Si tout le monde se met à applaudir, Prescott la première, il n'y a que Colby qui le hue et avec lui, tous les frères Trope, en guise de soutien... Hormis West qui ne cesse de ricaner, au détriment de sa fratrie déchue.
— Carsen ! Carsen ! Carsen !
Le bûcheron fait rouler ses muscles taillés dans le bloc de roche qu'il est et après avoir choisi une cible dans le parcours le plus complexe, à plus de cinquante mètres, il se figea, concentré.
Ce n'est pas une blague ici ou une quelconque passion.
Une démonstration de qui a la plus grosse bite, entre les jambes.
Non.
Ici, toutes les formes de troncs se devaient d'être prouvés dans les cibles. Ce n'est pas pour rien que bûcheronnes et bûcherons de tout le Maine venaient à New Garden, malgré sa quasi-inexistence sur les cartes routières.
C'est notre Excalibur. Notre table ronde et à la fin de la compétition, notre roi Arthur.
Carsen brandit donc le bras et sans prendre le temps d'hésiter, lança si fort l'arme qu'il ne se planta pas seulement dans la cible, mais en arrache le bout du haut, aussi. Ce n'était peut-être pas centré, mais le coup était féroce et très certainement létal, si ç'avait été une tête. Prescott s'exclame et sautille pour venir pendre au cou de son mari que tout le monde se met à idolâtrer dans d'applaudissements tonitruants, malgré la fierté et l'orgueil.
Je souris dans sa direction quand West se penche sur mon épaule et murmure dans le creux de mon oreille.
— Mon Dieu... S'il peut lancer une hache comme ça et fracasser la cible, je commence à avoir peur pour Prescott. Imagine, au lit ?
J'oblique un regard horripilé dans sa direction et m'écrie :
— Mais tu es un gros malade ?!
— Imagine, Heden... Imagine.
— Non ! C'est quoi ton problème ?!
Il éclate de rire quand soudain, la voix de Colby retentit derrière nos dos.

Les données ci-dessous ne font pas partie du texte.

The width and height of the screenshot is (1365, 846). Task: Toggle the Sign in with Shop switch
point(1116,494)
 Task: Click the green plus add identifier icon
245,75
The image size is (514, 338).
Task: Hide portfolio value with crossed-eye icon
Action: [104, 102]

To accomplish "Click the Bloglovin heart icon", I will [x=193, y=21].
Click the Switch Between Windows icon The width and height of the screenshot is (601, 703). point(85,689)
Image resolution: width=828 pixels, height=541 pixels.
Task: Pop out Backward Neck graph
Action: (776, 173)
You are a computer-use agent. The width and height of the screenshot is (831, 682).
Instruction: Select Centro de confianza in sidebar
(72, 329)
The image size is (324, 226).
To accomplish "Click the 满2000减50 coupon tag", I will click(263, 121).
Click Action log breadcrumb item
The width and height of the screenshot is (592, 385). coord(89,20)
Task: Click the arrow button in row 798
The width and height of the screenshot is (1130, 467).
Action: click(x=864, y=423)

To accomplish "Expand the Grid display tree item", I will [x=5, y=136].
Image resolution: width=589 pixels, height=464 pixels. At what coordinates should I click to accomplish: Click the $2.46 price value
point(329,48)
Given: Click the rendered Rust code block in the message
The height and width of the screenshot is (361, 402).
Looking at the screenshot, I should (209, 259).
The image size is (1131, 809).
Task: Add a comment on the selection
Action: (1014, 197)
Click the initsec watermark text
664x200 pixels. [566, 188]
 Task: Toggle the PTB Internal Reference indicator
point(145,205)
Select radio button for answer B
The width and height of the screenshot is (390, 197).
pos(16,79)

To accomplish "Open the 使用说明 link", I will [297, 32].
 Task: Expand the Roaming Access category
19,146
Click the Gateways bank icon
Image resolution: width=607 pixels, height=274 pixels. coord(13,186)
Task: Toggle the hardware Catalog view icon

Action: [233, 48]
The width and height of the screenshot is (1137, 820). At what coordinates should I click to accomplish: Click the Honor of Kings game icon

— Je m'en branle. Je gagnerai cette année. Je me suis entraîné dur, putain !
West fait gigoter sa bouteille de bière, pourtant encore à moitié-remplie et souffle avec fausseté.
— La vache, je suis à sec moi ! Je vais aller me chercher une autre bière.
Traître.
Colby attend que son frère s'éloigne pour se rapprocher de moi. Son sourire diminue au gré de ses pas et disparaît même totalement lorsqu'il attrape une chaise et qu'il s'y assit à califourchon, près de moi. Je retrouve le pas de l'escalier qui mène à l'intérieur de la salle d'entraînement et passe une main nerveuse dans mes cheveux roux.
Bon sang, j'ai fait ça trop souvent, cette année. Est-ce qu'on ne peut pas juste oublier qu'on se dispute, comme on faisait autrefois ?
On parle plus que des gamines prépubères, quand l'une vole le copain de l'autre.
— Je suis content de te voir ici, Heden, je ne vais pas mentir là-dessus.
— J'aime quand on te met une raclée. Comment rater ça ?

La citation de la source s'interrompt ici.